╭──
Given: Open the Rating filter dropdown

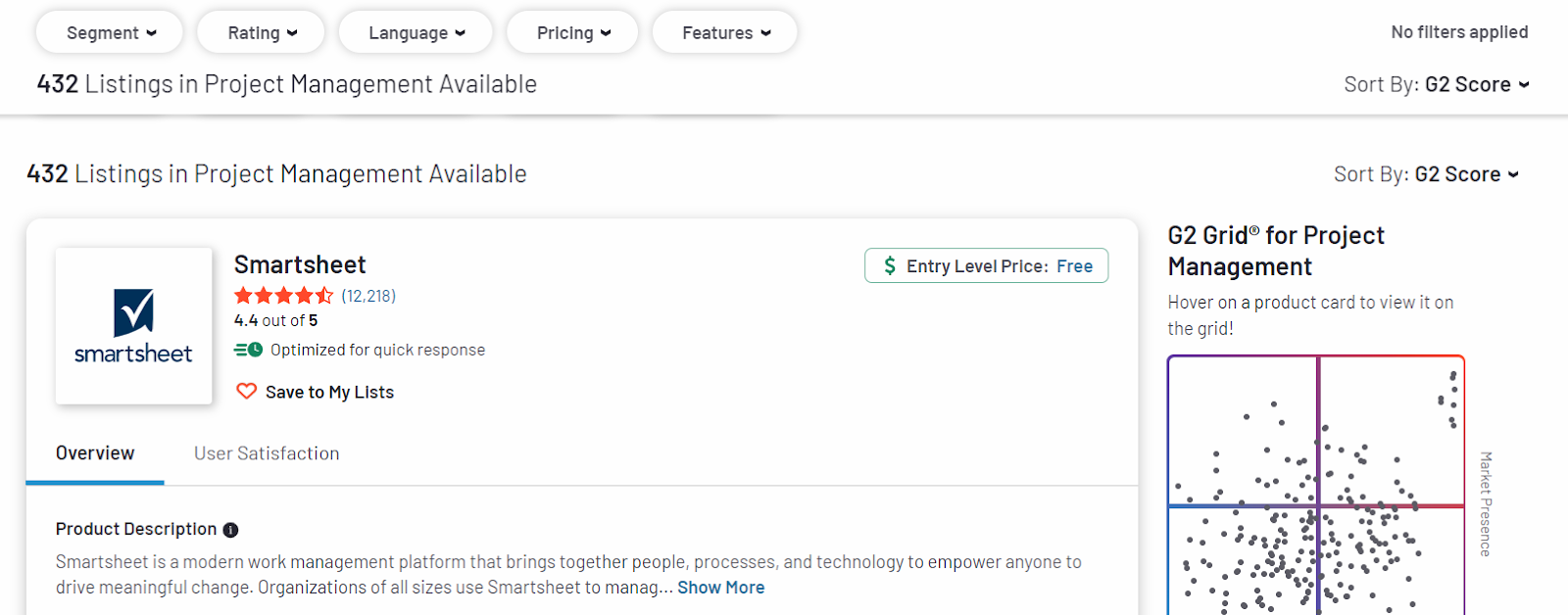Looking at the screenshot, I should [261, 31].
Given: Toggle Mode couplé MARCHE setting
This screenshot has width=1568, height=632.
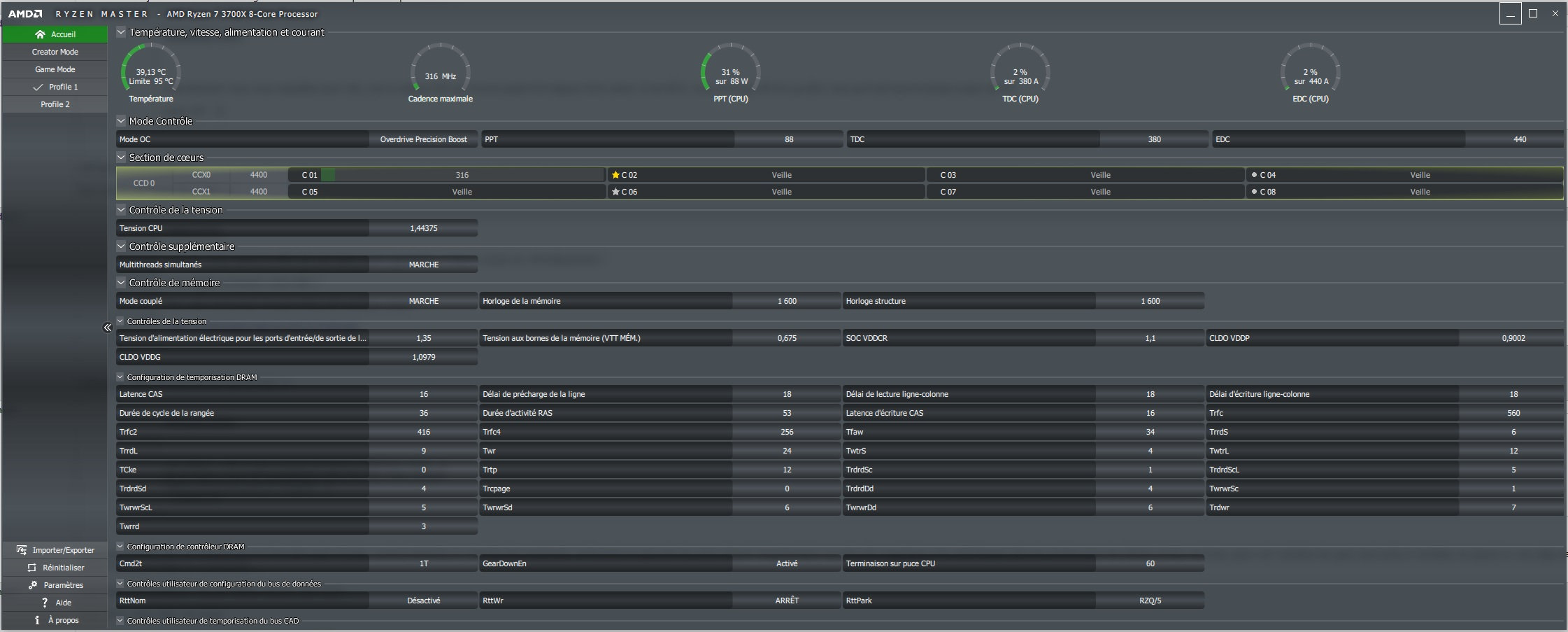Looking at the screenshot, I should pyautogui.click(x=423, y=301).
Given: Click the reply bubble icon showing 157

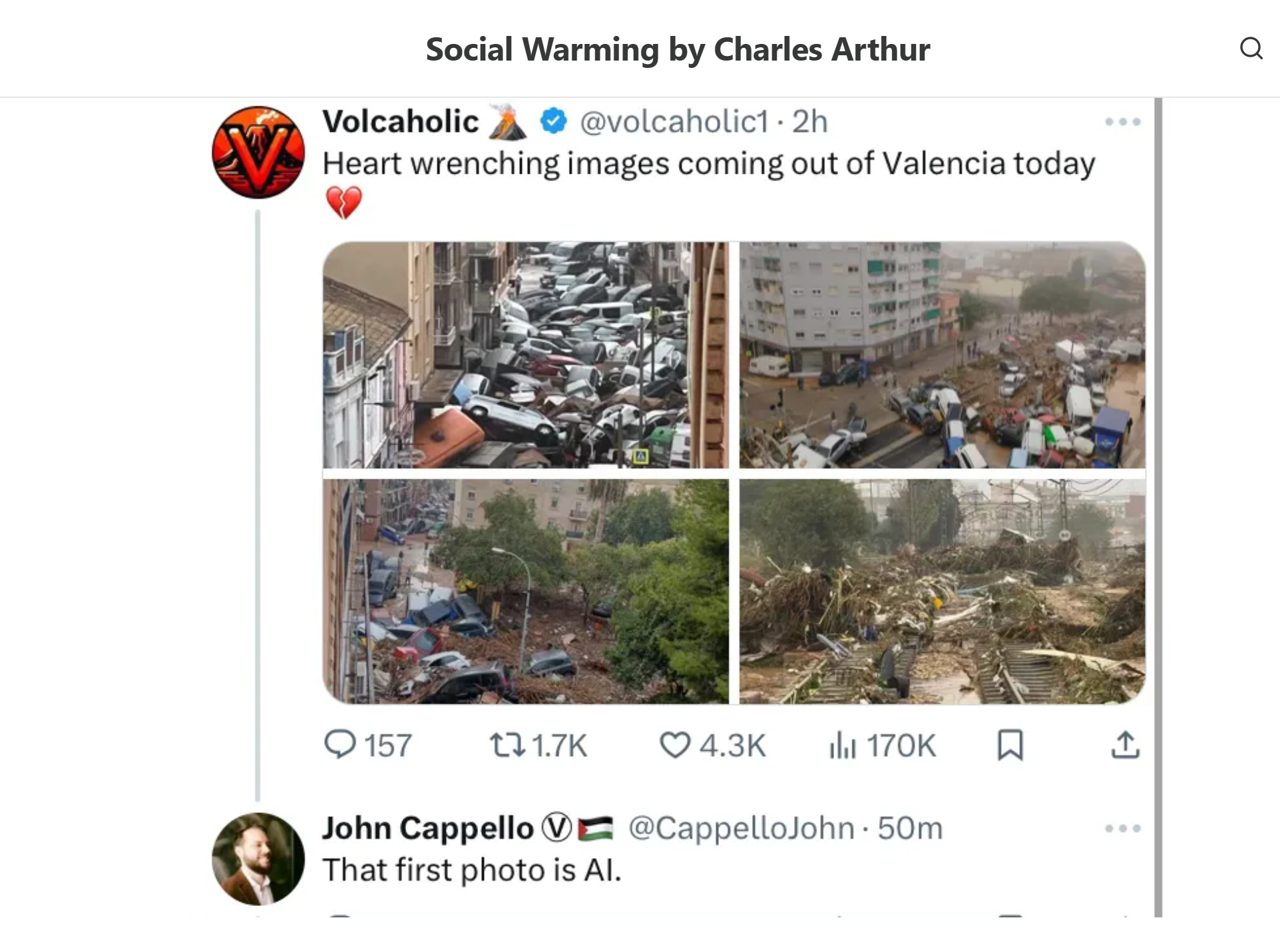Looking at the screenshot, I should pos(340,744).
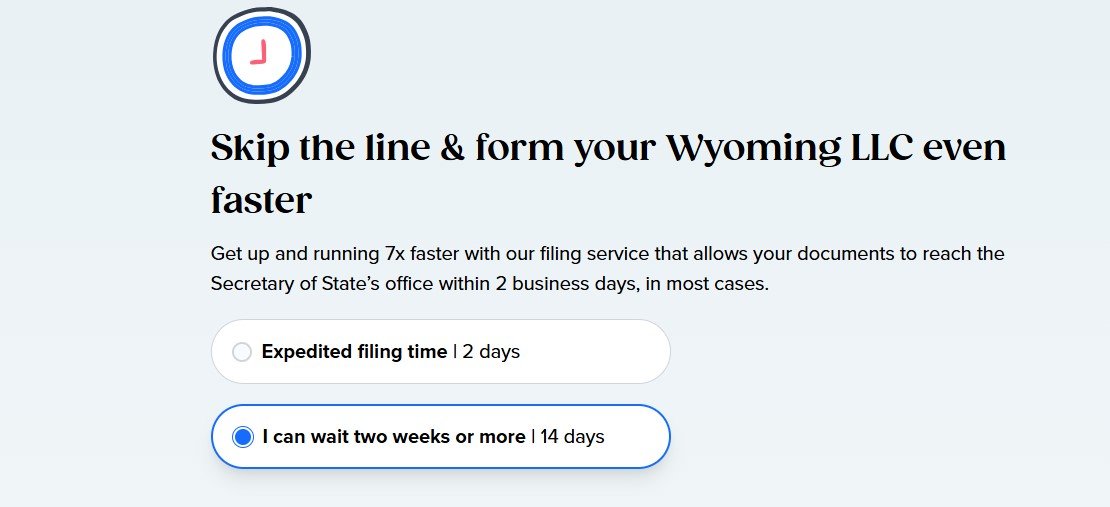
Task: Click the red clock hands inside icon
Action: pos(259,53)
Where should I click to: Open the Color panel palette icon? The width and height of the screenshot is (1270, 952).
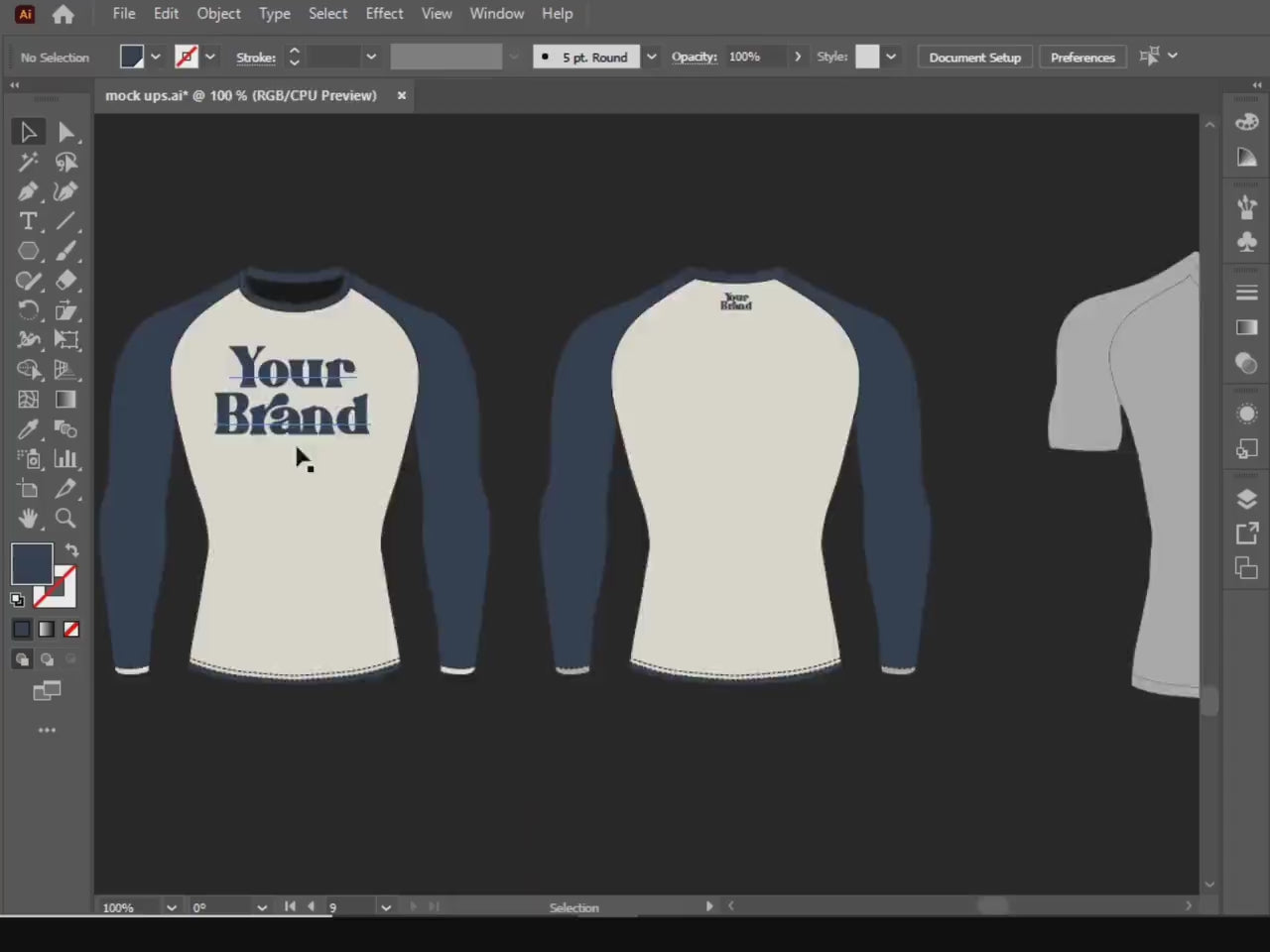[1247, 121]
╰──
■ **EXERCISE DESCRIPTION**
Retype all of the lines above exactly, omitting the pictures.

■ **WRITTEN ANSWER**
Given: Open the Rating filter dropdown

Looking at the screenshot, I should [261, 31].
Given: Toggle Mode couplé MARCHE setting
This screenshot has width=1568, height=632.
Looking at the screenshot, I should pyautogui.click(x=423, y=301).
Given: Click the reply bubble icon showing 157

Looking at the screenshot, I should pos(340,744).
Task: Click the red clock hands inside icon
Action: pos(259,53)
Where should I click to: Open the Color panel palette icon? The width and height of the screenshot is (1270, 952).
[1247, 121]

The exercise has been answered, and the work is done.